Extract Attachments from PDF via Java

How to Extract Attachments from PDF programmatically with Java

How to Extract Attachments Using Java Library

In order to extract Attachments, we’ll use Aspose.PDF for Java API which is a feature-rich, powerful and easy to use conversion API for Java platform. You can download its latest version directly from Maven and install it within your Maven-based project by adding the following configurations to the pom.xml.

Repository

<repository>
    <id>AsposeJavaAPI</id>
    <name>Aspose Java AP</name>
    <url>https://releases.aspose.com/java/repo/</url>
</repository>

Dependency

<dependency>
<groupId>com.aspose</groupId>
<artifactId>aspose-pdf</artifactId>
<version>version of aspose-pdf API</version>
</dependency>

Extract Attachments from PDF Java


You need Aspose.PDF for Java to try the code in your environment.

  1. Get embedded files collection.
  2. Get count of the embedded files.
  3. Loop through the collection to get all the attachments.
  4. Check if parameter object contains the parameters.
  5. Get the Attachment and write to file or stream.
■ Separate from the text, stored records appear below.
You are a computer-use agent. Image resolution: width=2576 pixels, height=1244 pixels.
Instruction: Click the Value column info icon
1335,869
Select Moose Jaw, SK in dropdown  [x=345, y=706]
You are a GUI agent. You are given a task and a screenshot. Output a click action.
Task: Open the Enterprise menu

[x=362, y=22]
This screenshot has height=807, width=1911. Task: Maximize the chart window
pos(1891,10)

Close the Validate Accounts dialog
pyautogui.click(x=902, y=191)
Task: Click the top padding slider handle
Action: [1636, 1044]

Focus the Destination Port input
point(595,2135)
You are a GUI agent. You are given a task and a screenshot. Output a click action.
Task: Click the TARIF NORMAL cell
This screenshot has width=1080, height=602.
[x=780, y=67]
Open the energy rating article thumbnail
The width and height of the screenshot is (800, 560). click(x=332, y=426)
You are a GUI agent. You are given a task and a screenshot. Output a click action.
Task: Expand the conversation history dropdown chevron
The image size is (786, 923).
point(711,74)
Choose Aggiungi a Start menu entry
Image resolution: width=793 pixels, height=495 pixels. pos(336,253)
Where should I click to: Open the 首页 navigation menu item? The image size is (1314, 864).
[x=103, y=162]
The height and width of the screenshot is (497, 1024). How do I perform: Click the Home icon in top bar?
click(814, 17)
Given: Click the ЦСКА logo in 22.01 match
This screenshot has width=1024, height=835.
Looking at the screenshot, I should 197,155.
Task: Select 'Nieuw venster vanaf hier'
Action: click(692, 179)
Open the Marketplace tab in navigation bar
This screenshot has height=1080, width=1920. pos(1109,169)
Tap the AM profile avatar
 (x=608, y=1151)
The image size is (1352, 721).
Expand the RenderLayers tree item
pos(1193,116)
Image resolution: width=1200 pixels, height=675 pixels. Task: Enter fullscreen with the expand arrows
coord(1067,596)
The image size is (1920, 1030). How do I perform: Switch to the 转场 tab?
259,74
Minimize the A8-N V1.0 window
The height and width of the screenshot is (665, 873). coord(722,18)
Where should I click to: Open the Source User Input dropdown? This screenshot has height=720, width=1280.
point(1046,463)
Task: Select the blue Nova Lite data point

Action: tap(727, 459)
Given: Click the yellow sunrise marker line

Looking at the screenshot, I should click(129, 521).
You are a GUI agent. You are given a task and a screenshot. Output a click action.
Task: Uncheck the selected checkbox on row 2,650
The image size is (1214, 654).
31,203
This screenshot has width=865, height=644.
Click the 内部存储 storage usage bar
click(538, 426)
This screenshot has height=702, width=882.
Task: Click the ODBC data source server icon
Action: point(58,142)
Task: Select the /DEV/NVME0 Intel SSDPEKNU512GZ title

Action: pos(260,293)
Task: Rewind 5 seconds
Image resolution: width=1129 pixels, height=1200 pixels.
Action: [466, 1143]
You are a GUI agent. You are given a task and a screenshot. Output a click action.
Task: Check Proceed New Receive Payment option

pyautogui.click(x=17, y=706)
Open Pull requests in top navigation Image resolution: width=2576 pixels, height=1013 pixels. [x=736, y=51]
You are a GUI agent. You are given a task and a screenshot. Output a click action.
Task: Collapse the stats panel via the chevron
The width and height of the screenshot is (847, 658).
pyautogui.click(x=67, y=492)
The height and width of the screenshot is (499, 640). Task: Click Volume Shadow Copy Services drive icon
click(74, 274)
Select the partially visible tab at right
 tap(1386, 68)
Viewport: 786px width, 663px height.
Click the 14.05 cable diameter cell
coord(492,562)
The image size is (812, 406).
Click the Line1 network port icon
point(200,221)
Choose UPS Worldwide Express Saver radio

Extract Attachment from PDF document


// Open document
Document pdfDocument = new Document(_dataDir+"input.pdf");
// Get particular embedded file
FileSpecification fileSpecification = pdfDocument.getEmbeddedFiles().get_Item(1);
// Get the file properties
System.out.printf("Name: - " + fileSpecification.getName());
System.out.printf("\nDescription: - " + fileSpecification.getDescription());
System.out.printf("\nMime Type: - " + fileSpecification.getMIMEType());
// Get attachment form PDF file
try {
    InputStream input = fileSpecification.getContents();
    File file = new File(fileSpecification.getName());
    // Create path for file from pdf
    file.getParentFile().mkdirs();
    // Create and extract file from pdf
    java.io.FileOutputStream output = 
        new java.io.FileOutputStream(
            fileSpecification.getName(), 
            true);
    byte[] buffer = new byte[4096];
    int n = 0;
    while (-1 != (n = input.read(buffer)))
        output.write(buffer, 0, n);
    // Close InputStream object
    input.close();
    output.close();
} 
catch (IOException e) {
    e.printStackTrace();
}
// Close Document object
pdfDocument.dispose();